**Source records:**
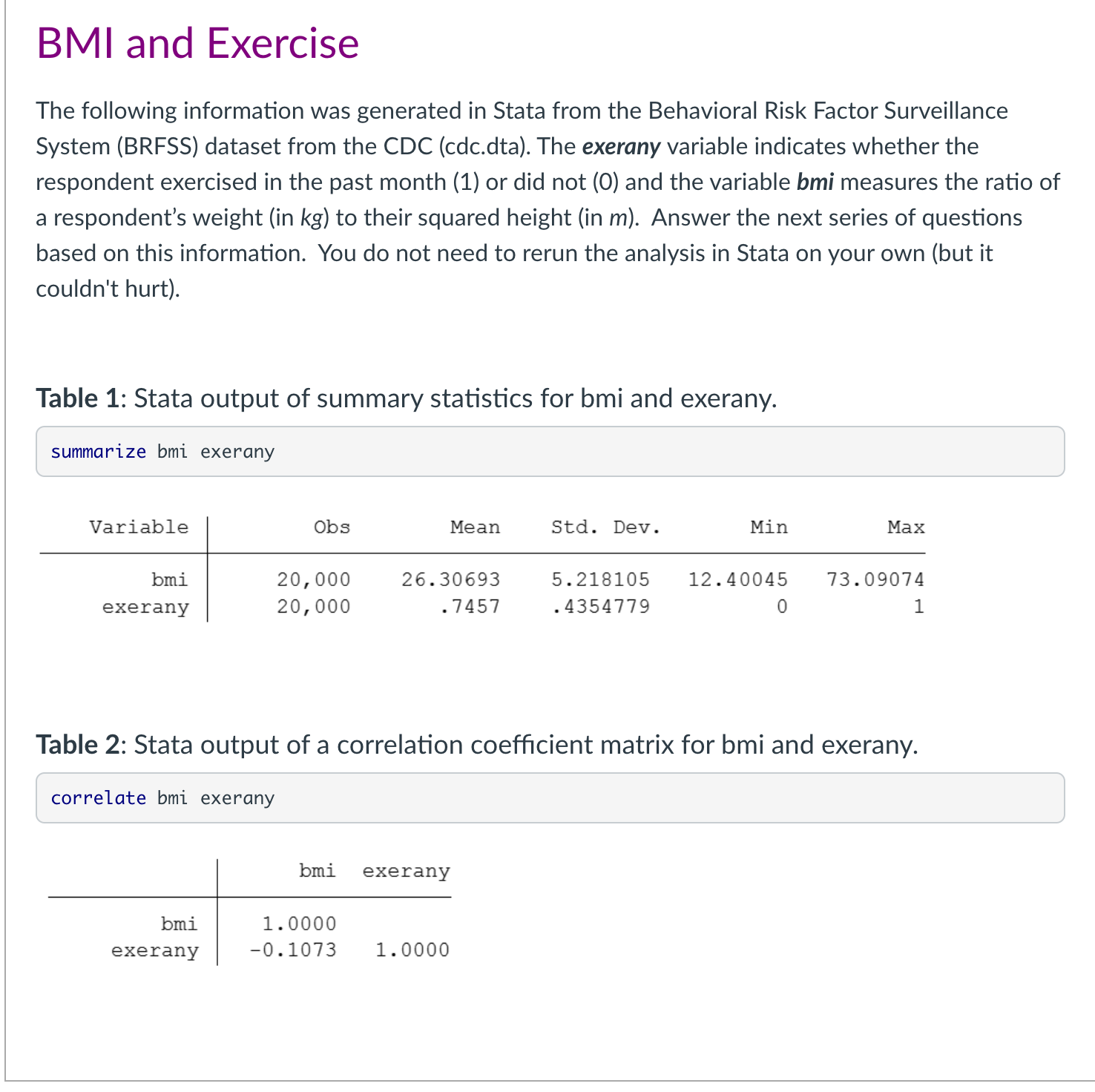Click exerany standard deviation .4354779

[600, 607]

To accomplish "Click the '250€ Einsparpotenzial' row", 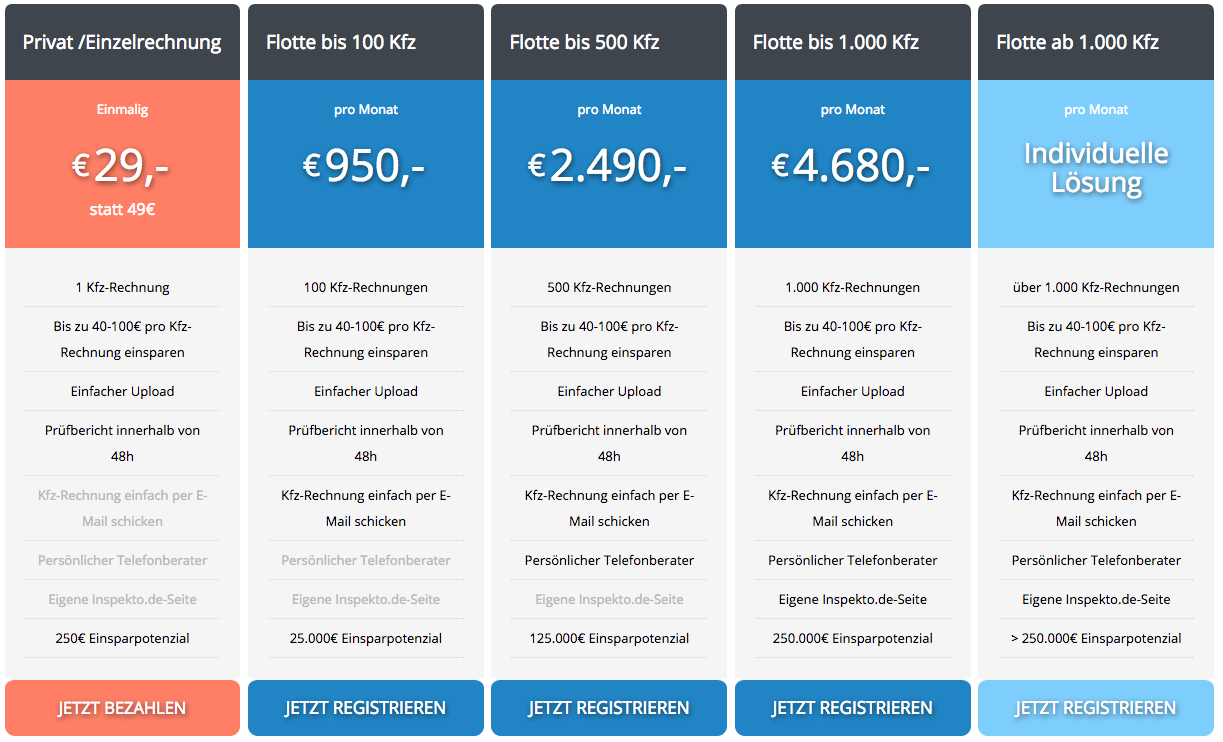I will pos(122,638).
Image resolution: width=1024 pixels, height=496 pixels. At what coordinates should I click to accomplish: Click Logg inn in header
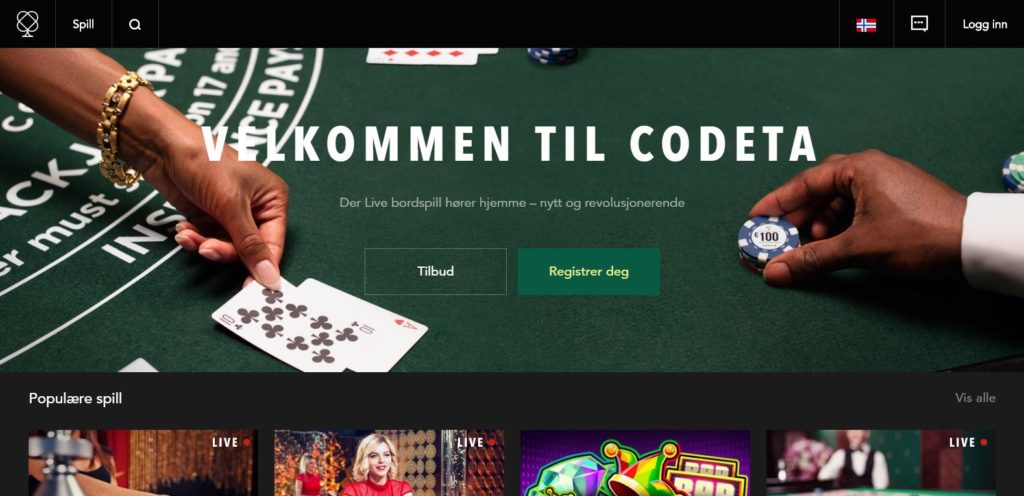[984, 24]
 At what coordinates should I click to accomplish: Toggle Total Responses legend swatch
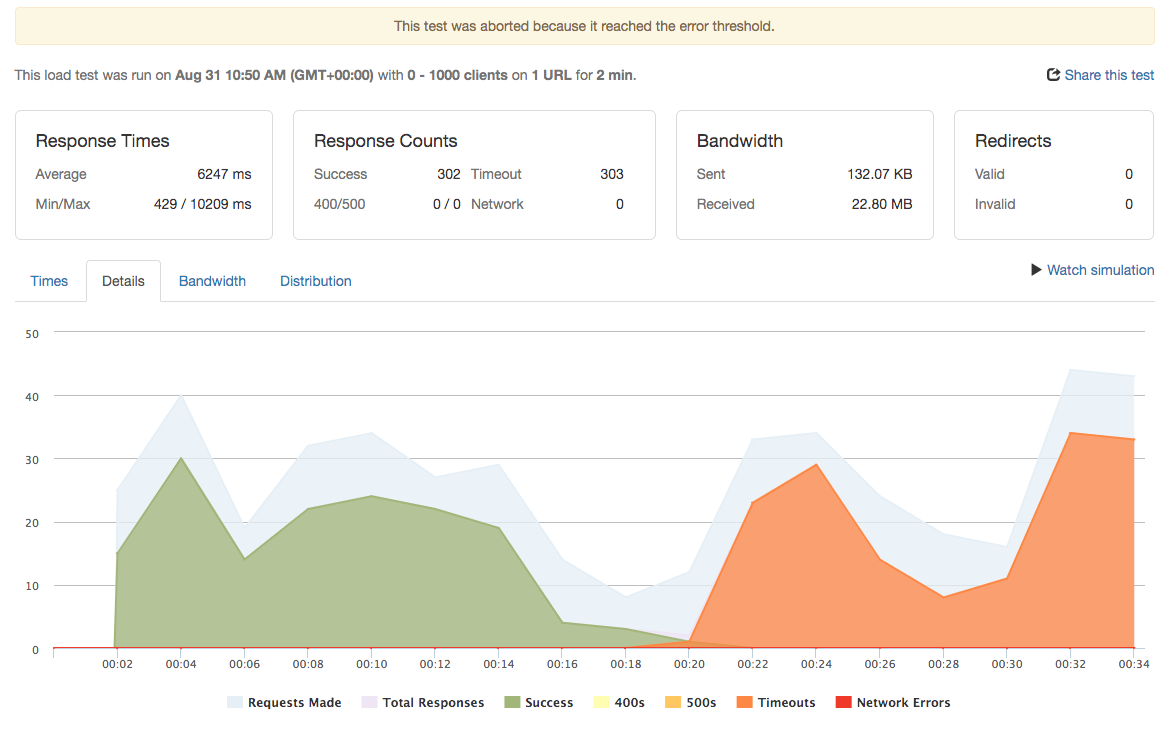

**Goal of the exercise:** Make an exact copy of the lines above, starting at the line that contains "Image resolution: width=1024" and running through the final line of the entries. Omit the pictures.

**Answer to the exercise:**
Image resolution: width=1024 pixels, height=496 pixels. At what coordinates should I click to accomplish: Click Logg inn in header
[984, 24]
 At what coordinates should I click to accomplish: Toggle Total Responses legend swatch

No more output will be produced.